▶ [ACTIVITY]
Beginning at the line that contains "Task: Click the favorites", return every remaining line of the data below exactly; return nothing before it.

───── RECORDED DATA

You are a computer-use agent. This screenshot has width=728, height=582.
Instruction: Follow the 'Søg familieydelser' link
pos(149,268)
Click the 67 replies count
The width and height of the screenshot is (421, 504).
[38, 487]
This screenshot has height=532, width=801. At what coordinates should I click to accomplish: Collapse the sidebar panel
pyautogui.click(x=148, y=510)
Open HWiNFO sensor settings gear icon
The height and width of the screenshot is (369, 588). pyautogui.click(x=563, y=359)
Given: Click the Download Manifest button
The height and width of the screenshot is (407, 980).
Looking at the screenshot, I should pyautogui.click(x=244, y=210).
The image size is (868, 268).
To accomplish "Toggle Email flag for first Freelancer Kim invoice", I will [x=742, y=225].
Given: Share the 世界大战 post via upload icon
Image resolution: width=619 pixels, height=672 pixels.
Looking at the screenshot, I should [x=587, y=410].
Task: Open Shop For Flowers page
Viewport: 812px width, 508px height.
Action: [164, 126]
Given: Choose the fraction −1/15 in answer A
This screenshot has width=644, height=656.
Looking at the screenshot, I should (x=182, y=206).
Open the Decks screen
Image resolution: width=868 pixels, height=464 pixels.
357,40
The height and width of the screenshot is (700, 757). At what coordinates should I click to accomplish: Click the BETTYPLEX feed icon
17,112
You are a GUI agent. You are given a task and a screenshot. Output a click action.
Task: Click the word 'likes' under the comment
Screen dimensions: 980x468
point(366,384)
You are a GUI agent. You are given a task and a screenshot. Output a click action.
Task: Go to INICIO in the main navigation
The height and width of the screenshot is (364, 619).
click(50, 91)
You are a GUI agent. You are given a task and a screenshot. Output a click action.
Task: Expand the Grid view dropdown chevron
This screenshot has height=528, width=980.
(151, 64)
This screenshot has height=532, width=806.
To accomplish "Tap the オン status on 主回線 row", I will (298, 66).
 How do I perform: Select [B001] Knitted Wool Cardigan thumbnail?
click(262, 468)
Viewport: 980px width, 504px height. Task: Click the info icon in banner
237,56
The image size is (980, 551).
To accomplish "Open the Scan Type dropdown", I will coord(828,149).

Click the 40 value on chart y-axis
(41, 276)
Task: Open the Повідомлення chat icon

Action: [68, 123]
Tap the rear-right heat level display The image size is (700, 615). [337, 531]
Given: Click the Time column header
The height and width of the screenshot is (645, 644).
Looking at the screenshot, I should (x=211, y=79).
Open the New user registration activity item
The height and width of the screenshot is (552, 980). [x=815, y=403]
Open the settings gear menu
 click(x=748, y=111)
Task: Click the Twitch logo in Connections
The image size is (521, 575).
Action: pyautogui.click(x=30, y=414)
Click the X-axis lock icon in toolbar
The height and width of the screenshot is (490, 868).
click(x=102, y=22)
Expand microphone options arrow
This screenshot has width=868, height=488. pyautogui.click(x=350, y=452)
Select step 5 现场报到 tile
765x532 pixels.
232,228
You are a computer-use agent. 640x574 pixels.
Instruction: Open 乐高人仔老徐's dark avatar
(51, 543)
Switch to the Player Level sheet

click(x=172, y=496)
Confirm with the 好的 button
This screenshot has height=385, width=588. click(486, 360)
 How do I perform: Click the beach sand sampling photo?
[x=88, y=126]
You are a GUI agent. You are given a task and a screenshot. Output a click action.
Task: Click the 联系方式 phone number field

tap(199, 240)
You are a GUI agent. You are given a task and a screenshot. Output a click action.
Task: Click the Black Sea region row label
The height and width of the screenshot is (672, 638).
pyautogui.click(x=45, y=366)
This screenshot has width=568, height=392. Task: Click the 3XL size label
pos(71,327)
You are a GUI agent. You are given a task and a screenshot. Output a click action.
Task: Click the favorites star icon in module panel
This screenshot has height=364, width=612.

──────────

▶ [THE COMPLETED TASK]
Task: Click the favorites star icon in module panel
This screenshot has height=364, width=612.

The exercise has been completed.